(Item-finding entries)
++++
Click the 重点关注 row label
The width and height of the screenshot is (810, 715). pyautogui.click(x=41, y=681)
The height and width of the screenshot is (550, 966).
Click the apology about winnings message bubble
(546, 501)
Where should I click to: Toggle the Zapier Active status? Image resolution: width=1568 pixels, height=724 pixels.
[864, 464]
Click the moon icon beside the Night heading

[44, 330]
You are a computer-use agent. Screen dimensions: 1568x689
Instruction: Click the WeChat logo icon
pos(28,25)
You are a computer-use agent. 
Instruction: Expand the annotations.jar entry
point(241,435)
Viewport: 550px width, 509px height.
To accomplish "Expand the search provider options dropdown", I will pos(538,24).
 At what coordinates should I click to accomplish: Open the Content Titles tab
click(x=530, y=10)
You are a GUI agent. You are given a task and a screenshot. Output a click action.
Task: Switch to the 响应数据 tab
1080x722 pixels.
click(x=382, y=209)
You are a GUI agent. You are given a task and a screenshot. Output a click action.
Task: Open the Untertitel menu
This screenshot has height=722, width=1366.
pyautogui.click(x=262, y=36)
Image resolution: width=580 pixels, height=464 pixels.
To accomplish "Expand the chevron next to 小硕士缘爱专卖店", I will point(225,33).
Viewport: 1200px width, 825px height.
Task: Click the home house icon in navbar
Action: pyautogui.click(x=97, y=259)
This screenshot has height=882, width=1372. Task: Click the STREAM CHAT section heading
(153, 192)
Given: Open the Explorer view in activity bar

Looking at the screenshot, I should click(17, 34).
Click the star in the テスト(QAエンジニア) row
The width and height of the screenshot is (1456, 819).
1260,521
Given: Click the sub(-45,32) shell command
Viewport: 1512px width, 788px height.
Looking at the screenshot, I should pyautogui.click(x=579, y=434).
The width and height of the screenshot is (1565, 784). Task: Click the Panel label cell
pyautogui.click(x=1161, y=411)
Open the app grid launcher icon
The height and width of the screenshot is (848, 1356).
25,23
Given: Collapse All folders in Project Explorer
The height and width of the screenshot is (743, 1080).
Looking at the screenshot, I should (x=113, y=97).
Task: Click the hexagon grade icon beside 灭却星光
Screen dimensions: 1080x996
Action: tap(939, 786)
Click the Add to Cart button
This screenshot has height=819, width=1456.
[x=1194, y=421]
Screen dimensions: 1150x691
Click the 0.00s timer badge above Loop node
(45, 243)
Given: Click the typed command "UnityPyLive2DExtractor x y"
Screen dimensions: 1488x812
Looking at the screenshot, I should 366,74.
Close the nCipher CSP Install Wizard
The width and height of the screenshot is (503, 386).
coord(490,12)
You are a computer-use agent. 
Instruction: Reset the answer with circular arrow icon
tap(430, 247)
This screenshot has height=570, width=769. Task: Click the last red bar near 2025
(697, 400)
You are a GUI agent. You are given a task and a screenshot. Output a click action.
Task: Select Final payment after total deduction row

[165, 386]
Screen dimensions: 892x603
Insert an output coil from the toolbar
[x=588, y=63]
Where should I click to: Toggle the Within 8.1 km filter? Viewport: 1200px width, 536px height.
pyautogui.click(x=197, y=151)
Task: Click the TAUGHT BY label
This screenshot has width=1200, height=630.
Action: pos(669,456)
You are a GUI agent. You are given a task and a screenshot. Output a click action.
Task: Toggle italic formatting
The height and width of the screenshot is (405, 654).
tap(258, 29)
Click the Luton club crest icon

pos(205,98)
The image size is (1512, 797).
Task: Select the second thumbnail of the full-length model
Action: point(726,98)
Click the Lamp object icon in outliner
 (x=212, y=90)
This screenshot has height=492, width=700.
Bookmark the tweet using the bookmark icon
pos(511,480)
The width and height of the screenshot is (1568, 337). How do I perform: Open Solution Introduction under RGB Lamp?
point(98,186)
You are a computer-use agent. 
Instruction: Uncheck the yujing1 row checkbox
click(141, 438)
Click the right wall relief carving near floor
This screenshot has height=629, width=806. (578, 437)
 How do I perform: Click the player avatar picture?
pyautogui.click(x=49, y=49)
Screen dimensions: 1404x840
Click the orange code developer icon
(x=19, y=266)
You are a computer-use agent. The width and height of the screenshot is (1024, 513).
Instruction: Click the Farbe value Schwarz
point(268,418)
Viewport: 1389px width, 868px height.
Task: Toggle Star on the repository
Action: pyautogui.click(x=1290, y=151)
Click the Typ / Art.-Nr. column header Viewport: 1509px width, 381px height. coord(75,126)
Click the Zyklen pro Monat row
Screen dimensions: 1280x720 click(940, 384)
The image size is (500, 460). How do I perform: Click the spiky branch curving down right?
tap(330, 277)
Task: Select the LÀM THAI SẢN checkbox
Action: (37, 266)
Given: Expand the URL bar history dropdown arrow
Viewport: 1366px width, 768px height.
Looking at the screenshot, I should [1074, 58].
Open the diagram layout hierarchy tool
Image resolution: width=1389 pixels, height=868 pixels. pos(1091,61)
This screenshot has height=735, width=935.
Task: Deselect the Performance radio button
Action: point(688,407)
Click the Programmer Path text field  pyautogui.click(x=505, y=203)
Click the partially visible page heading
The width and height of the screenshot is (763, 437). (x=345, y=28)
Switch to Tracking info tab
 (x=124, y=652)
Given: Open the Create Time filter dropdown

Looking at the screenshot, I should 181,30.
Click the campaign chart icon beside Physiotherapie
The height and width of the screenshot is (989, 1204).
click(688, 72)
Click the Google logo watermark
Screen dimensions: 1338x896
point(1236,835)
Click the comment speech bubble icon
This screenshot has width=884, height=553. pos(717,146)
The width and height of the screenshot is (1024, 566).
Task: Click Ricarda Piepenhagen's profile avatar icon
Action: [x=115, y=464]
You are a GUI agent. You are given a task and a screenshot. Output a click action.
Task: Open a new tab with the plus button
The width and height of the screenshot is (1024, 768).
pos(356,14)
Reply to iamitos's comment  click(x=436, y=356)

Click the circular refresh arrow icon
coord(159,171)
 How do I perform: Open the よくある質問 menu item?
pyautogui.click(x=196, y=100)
++++
-- INSTRUCTION --
Repeat the lines of the entries above exactly, starting at the line that contains "Click the Typ /" and ending after the line that contains "Looking at the screenshot, I should 181,30.".

-- ANSWER TO THIS EXERCISE --
Click the Typ / Art.-Nr. column header Viewport: 1509px width, 381px height. coord(75,126)
Click the Zyklen pro Monat row
Screen dimensions: 1280x720 click(940, 384)
The image size is (500, 460). How do I perform: Click the spiky branch curving down right?
tap(330, 277)
Task: Select the LÀM THAI SẢN checkbox
Action: (37, 266)
Given: Expand the URL bar history dropdown arrow
Viewport: 1366px width, 768px height.
Looking at the screenshot, I should [1074, 58].
Open the diagram layout hierarchy tool
Image resolution: width=1389 pixels, height=868 pixels. pos(1091,61)
This screenshot has height=735, width=935.
Task: Deselect the Performance radio button
Action: point(688,407)
Click the Programmer Path text field  pyautogui.click(x=505, y=203)
Click the partially visible page heading
The width and height of the screenshot is (763, 437). (x=345, y=28)
Switch to Tracking info tab
 (x=124, y=652)
Given: Open the Create Time filter dropdown

Looking at the screenshot, I should 181,30.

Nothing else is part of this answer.